String to Integer (atoi) in Go
In Go, strconv
is the go-to package for various string conversions. When we want to convert a string to an integer, the ParseInt
and closely related Atoi
functions are the two functions we're most likely to use:
import (
"fmt"
"strconv"
)
func main() {
n, err := strconv.Atoi("9001")
if err != nil {
panic(err)
}
fmt.Println(n)
}
The above code will parse the string "9001"
and store the integer value in the variable n
(it also prints that integer value, i.e. 9001
).
Based on Atoi
's documentation which simply states Atoi is equivalent to ParseInt(s, 10, 0), converted to type int, you'd be forgiven for thinking that Atoi
is a thin wrapper around ParseInt
. But consider this benchmark:
const (
INPUT = "1234567890"
EXPECTED = 1234567890
)
func Benchmark_ParseInt(b *testing.B) {
for n := 0; n < b.N; n++ {
x, _ := strconv.ParseInt(INPUT, 10, 32)
if x != EXPECTED {
panic("invalid")
}
}
}
func Benchmark_Atoi(b *testing.B) {
for n := 0; n < b.N; n++ {
x, _ := strconv.Atoi(INPUT)
if x != EXPECTED {
panic("invalid")
}
}
}
And the results:
Benchmark_ParseInt-8 16.36 ns/op
Benchmark_Atoi-8 6.477 ns/op
The reason Atoi
is so much faster is that, for common cases, Atoi
will do the conversion itself (in what the inline-documentation calls the "fast path").
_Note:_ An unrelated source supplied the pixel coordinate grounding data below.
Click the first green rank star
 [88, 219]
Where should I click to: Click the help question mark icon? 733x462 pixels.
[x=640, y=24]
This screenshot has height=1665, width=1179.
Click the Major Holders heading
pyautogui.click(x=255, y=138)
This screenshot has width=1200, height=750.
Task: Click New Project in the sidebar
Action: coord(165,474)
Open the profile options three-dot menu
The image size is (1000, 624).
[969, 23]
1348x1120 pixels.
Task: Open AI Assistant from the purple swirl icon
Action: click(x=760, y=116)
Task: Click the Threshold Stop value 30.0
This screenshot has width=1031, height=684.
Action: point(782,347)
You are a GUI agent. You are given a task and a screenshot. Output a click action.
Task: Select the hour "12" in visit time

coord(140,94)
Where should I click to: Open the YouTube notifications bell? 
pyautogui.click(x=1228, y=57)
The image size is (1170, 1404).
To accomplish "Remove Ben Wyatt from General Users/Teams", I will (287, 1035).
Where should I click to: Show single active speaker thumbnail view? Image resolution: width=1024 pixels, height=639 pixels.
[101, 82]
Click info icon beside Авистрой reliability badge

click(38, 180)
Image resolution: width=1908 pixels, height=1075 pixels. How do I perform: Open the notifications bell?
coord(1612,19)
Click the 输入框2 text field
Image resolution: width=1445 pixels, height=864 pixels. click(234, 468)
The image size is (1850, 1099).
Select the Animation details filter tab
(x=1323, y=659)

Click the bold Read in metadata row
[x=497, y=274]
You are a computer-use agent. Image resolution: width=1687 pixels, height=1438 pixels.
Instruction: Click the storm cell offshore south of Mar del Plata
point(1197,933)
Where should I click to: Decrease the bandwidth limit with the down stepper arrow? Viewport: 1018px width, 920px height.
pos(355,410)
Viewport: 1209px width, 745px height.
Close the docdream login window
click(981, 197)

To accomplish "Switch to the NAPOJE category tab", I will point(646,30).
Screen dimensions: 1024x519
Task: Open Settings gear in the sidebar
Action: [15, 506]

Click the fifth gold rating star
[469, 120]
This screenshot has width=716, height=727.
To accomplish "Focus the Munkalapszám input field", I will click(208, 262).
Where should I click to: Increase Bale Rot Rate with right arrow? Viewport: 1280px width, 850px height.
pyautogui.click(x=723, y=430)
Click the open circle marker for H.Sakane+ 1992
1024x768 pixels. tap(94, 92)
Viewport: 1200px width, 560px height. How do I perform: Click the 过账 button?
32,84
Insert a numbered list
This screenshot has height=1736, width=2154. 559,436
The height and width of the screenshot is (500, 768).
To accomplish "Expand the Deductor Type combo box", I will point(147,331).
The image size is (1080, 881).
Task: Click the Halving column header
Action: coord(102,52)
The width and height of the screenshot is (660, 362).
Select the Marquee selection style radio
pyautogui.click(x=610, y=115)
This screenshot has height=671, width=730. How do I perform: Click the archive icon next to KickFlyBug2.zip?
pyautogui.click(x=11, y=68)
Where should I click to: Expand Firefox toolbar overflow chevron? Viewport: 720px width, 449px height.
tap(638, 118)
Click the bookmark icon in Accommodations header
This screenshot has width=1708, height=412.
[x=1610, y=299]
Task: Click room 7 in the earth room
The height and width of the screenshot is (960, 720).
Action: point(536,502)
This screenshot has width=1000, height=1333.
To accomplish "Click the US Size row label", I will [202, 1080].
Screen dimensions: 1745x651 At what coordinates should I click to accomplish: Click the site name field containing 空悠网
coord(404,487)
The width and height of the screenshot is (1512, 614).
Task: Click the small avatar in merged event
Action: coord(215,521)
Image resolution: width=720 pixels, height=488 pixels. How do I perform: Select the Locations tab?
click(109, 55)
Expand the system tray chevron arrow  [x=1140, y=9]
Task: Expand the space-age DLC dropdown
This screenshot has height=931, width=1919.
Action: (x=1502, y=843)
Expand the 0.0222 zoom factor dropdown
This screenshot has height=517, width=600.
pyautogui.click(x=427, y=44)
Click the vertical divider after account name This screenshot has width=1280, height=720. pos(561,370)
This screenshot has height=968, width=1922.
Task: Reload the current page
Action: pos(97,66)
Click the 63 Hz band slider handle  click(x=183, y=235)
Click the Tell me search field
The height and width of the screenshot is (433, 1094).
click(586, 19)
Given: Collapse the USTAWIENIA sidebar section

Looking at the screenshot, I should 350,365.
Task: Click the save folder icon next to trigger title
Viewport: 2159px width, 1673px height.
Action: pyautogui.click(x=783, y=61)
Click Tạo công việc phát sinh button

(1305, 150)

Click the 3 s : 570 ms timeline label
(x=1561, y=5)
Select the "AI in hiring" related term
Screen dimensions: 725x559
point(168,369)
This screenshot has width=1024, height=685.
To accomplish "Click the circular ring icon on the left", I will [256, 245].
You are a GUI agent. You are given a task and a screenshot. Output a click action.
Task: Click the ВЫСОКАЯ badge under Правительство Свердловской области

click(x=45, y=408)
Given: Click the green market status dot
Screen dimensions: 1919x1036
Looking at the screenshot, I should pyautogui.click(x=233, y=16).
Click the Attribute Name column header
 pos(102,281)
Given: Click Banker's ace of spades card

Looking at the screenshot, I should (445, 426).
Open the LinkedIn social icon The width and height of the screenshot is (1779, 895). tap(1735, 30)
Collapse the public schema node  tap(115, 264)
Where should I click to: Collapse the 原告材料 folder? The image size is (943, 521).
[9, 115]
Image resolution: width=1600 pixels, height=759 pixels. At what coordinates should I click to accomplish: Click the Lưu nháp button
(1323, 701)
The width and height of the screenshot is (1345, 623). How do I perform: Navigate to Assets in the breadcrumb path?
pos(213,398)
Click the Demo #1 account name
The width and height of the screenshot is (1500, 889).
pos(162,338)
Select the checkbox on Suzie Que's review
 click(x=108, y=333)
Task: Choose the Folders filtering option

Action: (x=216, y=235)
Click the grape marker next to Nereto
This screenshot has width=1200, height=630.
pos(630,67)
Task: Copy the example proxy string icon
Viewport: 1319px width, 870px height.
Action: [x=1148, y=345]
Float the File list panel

This "fast path" is easy to understand and likely what you'd come up with if you had to parse a string yourself:
// not exactly Atoi's fast-path, but simplified for the purpose of this post
var n int
for _, b := range []byte(input) {
b -= '0'
if b > 9 {
return errors.New("invalid integer")
}
n = n*10 + int(b)
}
Go's version also handles negative values (by checking if the first character == '-' and, if so, inverting the final result). ParseInt
on the other hand is more flexible and powerful - supporting different bases and underscored integer literals. Thus, Atoi
and ParseInt
are only "equivalent" in certain cases and in a certain light (i.e. when we don't consider performance).
Both Atoi
and ParseInt
are similar in anoter way: they will only parse a string if it only contains an integer. This is different than C's atoi
function which converts the initial portion of the string. In other words, in Go, Atoi
will return an error when given "9000!"
. However in C, atoi
will return 9000
.
As far as I can tell, the "recommended" way to parse "9000!" in Go is to use the fmt.Sscan
function. But, Sscan
is a general-purpose function capable of scanning arbitrarily complex inputs. This power comes at a cost: it's really slow. For our case, where we want to convert the initial portion of a string into an integer (or, put differently, when our integer has a suffix), we can write our own function which is largely based on Go's built-in Atoi
logic :
func atoi(input string) (int, string) {
var n int
for i, b := range []byte(input) {
b -= '0'
if b > 9 {
return n, input[i:]
}
n = n*10 + int(b)
}
return n, ""
}
This implementation has the benefit of returning the remainder of the input string that was not a valid integer. This is a pretty common requirement when parsing a string, for example, if we wanted to extract a value with a unit (e.g. 100m).
Now our atoi
function is naive. Given a value larger than an integer can hold, our atoi
will silently overflow (Go's fmt.Sscan
, strconv.Atoi
and strconv.ParseInt
will return errors). Also, our atoi
doesn't support negative values - though that would be easy to add. Still, as a baseline, if we compare it to Sscan
using the following:
var cases = []struct {
input string
expected int
remainder string
name string
}{
{"0", 0, "", "zero"},
{"9000!", 9000, "!", "small"},
{"272833319 km", 272833319, " km", "large"},
{"nope", 0, "nope", "invalid"},
}
func Benchmark_Sscan(b *testing.B) {
for _, c := range cases {
b.Run(fmt.Sprintf("sscan_%s", c.name), func(b *testing.B) {
for i := 0; i < b.N; i++ {
var actual int
fmt.Sscan(c.input, &actual)
if int(actual) != c.expected {
panic("invalid")
}
}
})
}
}
func Benchmark_Atoi(b *testing.B) {
for _, c := range cases {
b.Run(fmt.Sprintf("custom_atoi_%s", c.name), func(b *testing.B) {
for i := 0; i < b.N; i++ {
actual, remainder := atoi(c.input)
if actual != c.expected || remainder != c.remainder {
panic("invalid")
}
}
})
}
}
func atoi(input string) (int, string) {
var n int
for i, b := range []byte(input) {
b -= '0'
if b > 9 {
return n, input[i:]
}
n = n*10 + int(b)
}
return n, ""
}
We see a massive performance difference:
Benchmark_Sscan/sscan_zero-8 160.9 ns/op
Benchmark_Atoi/custom_atoi_zero-8 2.355 ns/op
Benchmark_Sscan/sscan_small-8 213.9 ns/op
Benchmark_Atoi/custom_atoi_small-8 4.413 ns/op
Benchmark_Sscan/sscan_large-8 307.0 ns/op
Benchmark_Atoi/custom_atoi_large-8 6.696 ns/op
Benchmark_Sscan/sscan_invalid-8 371.2 ns/op
Benchmark_Atoi/custom_atoi_invalid-8 3.450 ns/op
Maybe there's a better built-in option than fmt.Sscan
, but I couldn't find it. Do I think you should write your own string to integer function? Absolutely, if the built-in functions don't do what you like (either in terms of functionality or performance) AND you're willing to live with the edge cases that your implementation is likely fail on (possibly silently, as the above atoi
function does with very large integers).